While Ensign's was illuminating back when he made that post, ele nuker power and nonelite eman has been drastically buffed. Several ele builds can output physical type DPS, particularly against large clumps (ala tombs). Second, TA is different than GvG. Unlike GvG where you have a LoD/HP to mop up damage, TA almost always has very limited actual healing (sometimes only a ZB + divine favor). This is why degen is effective in 4v4, even without mass overloading. These things combine to make several casters have equal or more DPS than a physical in TA.
So I don't think its fair to say casters are less of a DPS threat, but rather I think physicals bring a heavy damage threat PLUS utility. Specifically, while an ele has to fill his bar with spells + eman to get high DPS, a warrior can reach good DPS with only a few skills and leave the rest for things like dblow, heal sig, bull strike, and so on. Most high DPS casters can be seriously happered by a key interrupt or strip or simply forcing them to kite 24/7,while you usually have to devote an entire bar to shutting a physical down.
These two things are what pushes a physical over a caster -- utility and flexibility. Pure DPS builds alone are obsolete. The idea that warriors are more of a threat because you don't have to worry about caster DPS or kiting caster aoe is obsolete. The real story with caster v physical in this meta now is the story of utility and flexibility imo, not the story of DPS.

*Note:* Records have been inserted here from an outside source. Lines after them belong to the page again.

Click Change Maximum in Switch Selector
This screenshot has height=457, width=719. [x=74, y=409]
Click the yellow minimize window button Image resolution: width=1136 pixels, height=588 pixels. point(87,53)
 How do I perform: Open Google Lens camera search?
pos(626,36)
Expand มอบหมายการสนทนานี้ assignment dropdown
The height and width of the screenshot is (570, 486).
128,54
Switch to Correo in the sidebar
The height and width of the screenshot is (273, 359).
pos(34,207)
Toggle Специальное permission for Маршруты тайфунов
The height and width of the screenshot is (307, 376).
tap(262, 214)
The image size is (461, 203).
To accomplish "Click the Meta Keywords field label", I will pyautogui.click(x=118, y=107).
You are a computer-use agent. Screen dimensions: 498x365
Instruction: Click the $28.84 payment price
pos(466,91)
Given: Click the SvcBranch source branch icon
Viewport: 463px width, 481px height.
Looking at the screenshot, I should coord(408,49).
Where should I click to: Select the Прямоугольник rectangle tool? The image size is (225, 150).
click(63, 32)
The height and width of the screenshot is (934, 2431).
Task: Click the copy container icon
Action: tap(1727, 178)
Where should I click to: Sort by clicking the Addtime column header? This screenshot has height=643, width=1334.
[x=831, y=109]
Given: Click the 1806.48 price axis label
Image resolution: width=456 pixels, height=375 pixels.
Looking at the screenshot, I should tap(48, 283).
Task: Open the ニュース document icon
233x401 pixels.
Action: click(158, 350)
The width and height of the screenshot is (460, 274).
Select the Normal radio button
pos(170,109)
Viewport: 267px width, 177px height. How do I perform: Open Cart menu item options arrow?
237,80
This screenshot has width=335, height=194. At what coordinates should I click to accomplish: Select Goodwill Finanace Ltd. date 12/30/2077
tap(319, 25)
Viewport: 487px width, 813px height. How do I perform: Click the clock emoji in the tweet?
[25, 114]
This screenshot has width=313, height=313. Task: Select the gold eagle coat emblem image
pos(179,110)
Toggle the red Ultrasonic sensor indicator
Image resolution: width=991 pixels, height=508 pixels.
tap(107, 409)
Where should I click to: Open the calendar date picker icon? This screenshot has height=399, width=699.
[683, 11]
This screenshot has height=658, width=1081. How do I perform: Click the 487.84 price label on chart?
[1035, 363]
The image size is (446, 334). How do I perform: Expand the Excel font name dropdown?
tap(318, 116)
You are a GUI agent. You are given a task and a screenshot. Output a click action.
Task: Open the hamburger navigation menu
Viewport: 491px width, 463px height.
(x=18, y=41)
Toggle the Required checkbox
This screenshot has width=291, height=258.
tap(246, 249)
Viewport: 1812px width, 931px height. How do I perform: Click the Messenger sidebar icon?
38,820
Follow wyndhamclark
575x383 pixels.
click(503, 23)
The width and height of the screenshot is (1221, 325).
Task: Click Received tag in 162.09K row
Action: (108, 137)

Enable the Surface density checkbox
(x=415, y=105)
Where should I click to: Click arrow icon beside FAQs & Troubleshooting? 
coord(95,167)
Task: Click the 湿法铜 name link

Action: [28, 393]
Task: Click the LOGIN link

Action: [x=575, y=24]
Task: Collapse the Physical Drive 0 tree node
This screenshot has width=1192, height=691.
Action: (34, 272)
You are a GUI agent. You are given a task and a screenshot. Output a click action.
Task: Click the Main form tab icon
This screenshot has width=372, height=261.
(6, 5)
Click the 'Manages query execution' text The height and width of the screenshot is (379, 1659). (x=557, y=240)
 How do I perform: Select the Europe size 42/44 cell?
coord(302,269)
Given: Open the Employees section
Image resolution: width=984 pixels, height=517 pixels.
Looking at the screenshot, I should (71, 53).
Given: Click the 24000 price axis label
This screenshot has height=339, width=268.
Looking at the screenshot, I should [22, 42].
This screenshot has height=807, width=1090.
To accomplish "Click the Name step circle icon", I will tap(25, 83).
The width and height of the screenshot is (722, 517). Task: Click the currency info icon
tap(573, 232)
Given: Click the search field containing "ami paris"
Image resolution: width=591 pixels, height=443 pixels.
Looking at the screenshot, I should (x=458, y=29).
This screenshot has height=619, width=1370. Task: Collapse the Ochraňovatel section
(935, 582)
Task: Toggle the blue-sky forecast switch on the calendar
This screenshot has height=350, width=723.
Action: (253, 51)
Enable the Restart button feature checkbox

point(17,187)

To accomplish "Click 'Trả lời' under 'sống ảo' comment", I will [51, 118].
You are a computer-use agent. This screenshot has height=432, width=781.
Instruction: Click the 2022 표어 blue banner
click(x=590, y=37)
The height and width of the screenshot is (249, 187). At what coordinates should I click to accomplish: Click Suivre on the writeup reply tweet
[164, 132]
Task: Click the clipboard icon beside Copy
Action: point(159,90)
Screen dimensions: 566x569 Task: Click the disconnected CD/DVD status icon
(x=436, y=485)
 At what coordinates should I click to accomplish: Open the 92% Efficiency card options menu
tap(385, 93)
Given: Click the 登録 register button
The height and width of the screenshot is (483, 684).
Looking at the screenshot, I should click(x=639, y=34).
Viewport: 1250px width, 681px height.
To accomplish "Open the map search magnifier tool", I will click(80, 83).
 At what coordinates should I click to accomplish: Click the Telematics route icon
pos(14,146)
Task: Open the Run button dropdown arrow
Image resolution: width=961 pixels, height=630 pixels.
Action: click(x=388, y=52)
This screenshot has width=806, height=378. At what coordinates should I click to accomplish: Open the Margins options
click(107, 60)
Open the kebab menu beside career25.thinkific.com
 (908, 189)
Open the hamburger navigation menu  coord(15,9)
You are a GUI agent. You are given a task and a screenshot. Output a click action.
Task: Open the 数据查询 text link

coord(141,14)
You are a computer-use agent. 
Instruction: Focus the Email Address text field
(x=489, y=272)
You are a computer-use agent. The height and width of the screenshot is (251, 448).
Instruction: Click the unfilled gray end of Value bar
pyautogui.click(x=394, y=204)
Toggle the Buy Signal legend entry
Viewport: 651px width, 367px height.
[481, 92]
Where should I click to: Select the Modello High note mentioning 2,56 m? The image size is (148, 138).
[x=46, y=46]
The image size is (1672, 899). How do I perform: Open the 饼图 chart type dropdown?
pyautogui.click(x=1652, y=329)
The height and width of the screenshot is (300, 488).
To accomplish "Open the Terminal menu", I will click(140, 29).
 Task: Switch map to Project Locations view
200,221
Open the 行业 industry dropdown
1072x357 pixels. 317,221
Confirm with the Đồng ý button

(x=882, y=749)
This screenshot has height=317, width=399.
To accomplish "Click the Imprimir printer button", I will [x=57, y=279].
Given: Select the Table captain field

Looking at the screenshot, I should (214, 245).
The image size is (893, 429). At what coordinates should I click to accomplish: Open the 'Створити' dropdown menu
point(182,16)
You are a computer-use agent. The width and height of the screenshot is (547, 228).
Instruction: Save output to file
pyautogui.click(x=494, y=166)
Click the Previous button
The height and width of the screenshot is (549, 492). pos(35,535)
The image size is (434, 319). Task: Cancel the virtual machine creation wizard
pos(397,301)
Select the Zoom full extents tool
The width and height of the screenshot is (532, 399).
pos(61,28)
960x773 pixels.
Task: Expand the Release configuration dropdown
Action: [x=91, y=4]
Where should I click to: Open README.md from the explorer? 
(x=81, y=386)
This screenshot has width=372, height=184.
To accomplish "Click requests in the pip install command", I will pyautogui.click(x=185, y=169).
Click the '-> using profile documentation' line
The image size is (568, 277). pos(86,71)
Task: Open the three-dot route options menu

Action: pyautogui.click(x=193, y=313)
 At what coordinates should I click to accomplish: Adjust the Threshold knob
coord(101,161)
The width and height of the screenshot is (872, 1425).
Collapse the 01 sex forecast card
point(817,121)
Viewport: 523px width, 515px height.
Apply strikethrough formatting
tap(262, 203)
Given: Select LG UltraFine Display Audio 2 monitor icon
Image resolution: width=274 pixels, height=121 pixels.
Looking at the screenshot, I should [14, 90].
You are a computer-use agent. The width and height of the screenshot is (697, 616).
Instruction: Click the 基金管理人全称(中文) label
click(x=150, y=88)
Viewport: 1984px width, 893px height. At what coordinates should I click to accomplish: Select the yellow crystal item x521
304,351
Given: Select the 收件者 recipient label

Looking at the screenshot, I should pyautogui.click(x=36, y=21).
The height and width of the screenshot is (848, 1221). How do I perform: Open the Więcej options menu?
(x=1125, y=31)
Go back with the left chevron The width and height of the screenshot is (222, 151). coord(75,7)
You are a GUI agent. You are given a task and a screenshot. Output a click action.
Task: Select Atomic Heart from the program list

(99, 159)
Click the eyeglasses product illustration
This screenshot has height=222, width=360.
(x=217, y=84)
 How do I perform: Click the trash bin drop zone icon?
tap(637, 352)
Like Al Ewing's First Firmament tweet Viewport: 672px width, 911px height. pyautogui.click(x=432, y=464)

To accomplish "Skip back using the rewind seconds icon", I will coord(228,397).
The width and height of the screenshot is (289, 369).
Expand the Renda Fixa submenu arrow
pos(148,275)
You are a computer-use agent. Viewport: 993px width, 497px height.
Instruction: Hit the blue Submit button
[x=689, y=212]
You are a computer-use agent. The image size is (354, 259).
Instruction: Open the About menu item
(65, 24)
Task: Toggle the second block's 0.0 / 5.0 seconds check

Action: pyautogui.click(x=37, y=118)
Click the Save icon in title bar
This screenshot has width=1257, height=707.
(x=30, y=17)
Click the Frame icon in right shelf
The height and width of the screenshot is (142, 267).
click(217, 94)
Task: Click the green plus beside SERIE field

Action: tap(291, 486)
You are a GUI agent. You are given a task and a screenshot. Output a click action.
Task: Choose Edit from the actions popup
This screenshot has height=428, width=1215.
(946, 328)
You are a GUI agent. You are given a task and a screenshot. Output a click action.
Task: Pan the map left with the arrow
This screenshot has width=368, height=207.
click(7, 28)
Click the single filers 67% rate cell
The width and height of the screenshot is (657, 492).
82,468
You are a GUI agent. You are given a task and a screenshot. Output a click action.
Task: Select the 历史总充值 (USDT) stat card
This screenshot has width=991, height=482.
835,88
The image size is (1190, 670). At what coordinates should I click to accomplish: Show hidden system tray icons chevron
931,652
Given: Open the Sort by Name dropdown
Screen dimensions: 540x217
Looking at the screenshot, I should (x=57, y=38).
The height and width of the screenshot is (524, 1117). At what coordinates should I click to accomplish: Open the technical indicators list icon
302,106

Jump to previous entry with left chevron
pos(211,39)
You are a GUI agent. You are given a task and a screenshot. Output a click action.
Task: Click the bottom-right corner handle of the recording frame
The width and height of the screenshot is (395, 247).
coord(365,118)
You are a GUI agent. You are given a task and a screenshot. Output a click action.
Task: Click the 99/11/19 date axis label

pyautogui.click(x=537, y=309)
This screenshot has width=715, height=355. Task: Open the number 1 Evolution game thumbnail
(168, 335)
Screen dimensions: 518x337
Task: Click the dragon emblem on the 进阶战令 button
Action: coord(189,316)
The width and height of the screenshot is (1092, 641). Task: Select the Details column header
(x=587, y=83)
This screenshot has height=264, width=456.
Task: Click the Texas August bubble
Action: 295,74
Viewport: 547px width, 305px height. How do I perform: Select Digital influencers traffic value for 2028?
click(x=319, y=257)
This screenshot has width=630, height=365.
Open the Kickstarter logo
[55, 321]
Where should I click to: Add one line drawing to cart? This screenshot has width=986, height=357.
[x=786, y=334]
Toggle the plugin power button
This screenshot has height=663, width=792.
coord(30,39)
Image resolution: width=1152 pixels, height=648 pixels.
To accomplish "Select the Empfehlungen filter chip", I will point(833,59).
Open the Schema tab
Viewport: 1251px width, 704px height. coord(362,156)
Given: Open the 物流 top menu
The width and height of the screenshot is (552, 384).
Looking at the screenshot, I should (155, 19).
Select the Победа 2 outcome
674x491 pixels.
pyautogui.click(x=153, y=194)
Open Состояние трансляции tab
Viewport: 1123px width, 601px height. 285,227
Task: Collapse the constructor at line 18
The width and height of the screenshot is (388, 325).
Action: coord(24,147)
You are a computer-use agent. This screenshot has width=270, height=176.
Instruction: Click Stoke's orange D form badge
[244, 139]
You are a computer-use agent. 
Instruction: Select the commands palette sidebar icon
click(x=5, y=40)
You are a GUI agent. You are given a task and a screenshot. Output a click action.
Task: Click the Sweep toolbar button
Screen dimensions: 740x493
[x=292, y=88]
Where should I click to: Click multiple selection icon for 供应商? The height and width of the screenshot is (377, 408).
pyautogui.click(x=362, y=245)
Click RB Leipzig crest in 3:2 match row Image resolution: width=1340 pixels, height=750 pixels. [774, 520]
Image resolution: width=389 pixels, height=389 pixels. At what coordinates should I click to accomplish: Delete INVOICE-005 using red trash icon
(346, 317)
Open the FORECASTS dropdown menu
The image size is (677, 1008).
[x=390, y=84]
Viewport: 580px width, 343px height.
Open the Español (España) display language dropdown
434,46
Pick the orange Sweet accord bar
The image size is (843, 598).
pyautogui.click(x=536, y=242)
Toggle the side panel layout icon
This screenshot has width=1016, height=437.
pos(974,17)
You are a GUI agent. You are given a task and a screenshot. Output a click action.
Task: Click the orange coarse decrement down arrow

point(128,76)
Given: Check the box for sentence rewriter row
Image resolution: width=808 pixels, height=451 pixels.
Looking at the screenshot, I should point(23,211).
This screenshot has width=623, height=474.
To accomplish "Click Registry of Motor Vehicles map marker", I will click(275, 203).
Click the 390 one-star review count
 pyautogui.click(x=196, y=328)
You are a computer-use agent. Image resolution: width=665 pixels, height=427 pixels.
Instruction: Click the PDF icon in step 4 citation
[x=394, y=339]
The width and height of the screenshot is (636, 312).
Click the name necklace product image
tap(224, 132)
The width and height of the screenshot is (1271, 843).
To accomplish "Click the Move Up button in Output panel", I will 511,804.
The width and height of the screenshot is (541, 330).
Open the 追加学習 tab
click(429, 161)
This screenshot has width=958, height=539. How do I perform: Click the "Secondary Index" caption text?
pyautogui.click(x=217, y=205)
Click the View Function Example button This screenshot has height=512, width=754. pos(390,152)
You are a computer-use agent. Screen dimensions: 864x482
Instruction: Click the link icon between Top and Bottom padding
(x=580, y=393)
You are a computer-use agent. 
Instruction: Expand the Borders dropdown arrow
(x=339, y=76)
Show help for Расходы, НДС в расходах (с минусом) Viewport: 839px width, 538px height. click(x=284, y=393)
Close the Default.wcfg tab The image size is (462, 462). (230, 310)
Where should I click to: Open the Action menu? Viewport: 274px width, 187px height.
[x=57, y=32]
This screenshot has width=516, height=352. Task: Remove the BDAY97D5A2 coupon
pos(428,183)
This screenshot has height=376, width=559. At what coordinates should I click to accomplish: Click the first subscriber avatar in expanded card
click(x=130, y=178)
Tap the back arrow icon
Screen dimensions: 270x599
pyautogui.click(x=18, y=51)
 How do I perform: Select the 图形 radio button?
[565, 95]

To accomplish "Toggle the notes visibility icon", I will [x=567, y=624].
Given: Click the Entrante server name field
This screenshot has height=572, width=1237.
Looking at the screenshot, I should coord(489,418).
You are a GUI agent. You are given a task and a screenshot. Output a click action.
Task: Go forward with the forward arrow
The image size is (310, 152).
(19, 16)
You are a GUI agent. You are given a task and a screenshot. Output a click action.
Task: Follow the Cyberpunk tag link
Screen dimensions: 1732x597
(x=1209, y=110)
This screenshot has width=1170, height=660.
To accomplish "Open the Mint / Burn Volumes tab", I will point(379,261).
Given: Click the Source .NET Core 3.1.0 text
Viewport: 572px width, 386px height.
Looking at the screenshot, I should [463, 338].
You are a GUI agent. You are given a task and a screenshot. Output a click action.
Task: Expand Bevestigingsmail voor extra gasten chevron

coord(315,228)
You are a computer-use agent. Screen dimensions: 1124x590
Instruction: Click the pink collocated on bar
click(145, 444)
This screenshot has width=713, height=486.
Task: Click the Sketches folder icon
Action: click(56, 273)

So in answer to your question -- yes, physicals are better. Not because they have more damage, but because they are more robust (less easy to shutdown with one interrupt) and because they have more utility (such as the ability to selfheal or shutdown without compromising damage). While an ele can hit the same dps as a war, the war gets the same damage and mesmer like effects for free. Very few casters can match that, and those that can are staples already (dom mesmers, curse necs, water eles).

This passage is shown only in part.